##### Pasaje facilitado

Las mujeres nazis de la élite también valoraban la ropa. Magda Goebbels, esposa del insidioso ministro de Propaganda de Hitler, era célebre por su elegancia, y mostraba pocos escrúpulos a la hora de vestirse con creaciones judías, a pesar de la obsesión nazi por borrar a los judíos del comercio de la moda. Emmy Goering, casada con el Reichsmarschall Hermann Goering, vestía con piezas de lujo producto de expolios, a pesar de que aseguraba desconocer la procedencia de sus prendas. Eva Braun, la amante de Hitler, adoraba la alta costura, hasta el punto de que se hizo traer un vestido de novia por las calles de un Berlín en llamas días antes de su suicidio y de la rendición de Alemania, vestido que combinó con unos zapatos de Ferragamo.

Una de las costureras de Auschwitz, no identificada
Una de las costureras de Auschwitz, no identificada

Aun así, ¿un taller de confección en Auschwitz? Semejante establecimiento condensaba los valores esenciales del Tercer Reich: privilegios y caprichos combinados con expolio, degradación y asesinatos en masa.

##########

Lista de tareas:
1 > Según el pasaje facilitado, ¿con qué zapatos combinó Eva Braun su vestido de novia?
2 > Pasa al inglés esta oración del pasaje facilitado: "Semejante establecimiento condensaba los valores esenciales del Tercer Reich: privilegios y caprichos combinados con expolio, degradación y asesinatos en masa."
3 > Copia del pasaje facilitado el tramo que empieza en "Aun así, ¿un" y acaba en "asesinatos en masa.", pero cambia "expolio" por "saqueo".
Los datos proceden de otra fuente.

##### Datos proporcionados

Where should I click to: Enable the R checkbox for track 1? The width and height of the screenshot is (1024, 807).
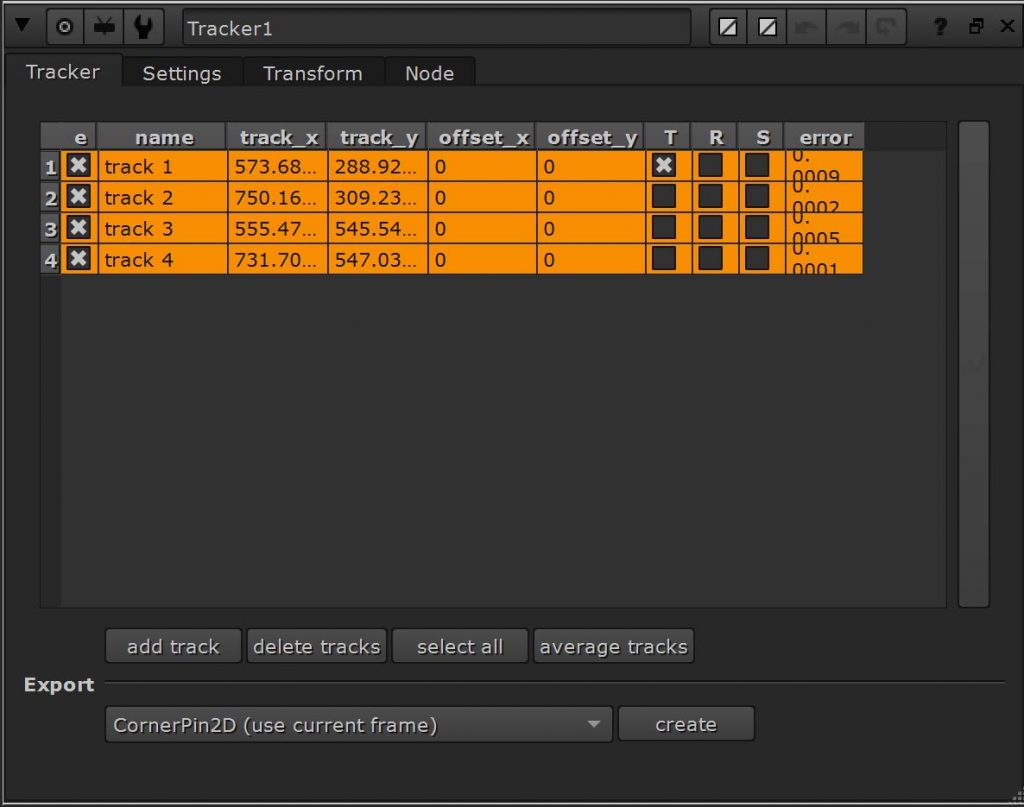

##########

Respuestas escritas:
1 > Con unos zapatos de Ferragamo.

2 > Such an establishment condensed the essential values of the Third Reich: privileges and whims combined with plunder, degradation, and mass murder.

3 >
Aun así, ¿un taller de confección en Auschwitz? Semejante establecimiento condensaba los valores esenciales del Tercer Reich: privilegios y caprichos combinados con saqueo, degradación y asesinatos en masa.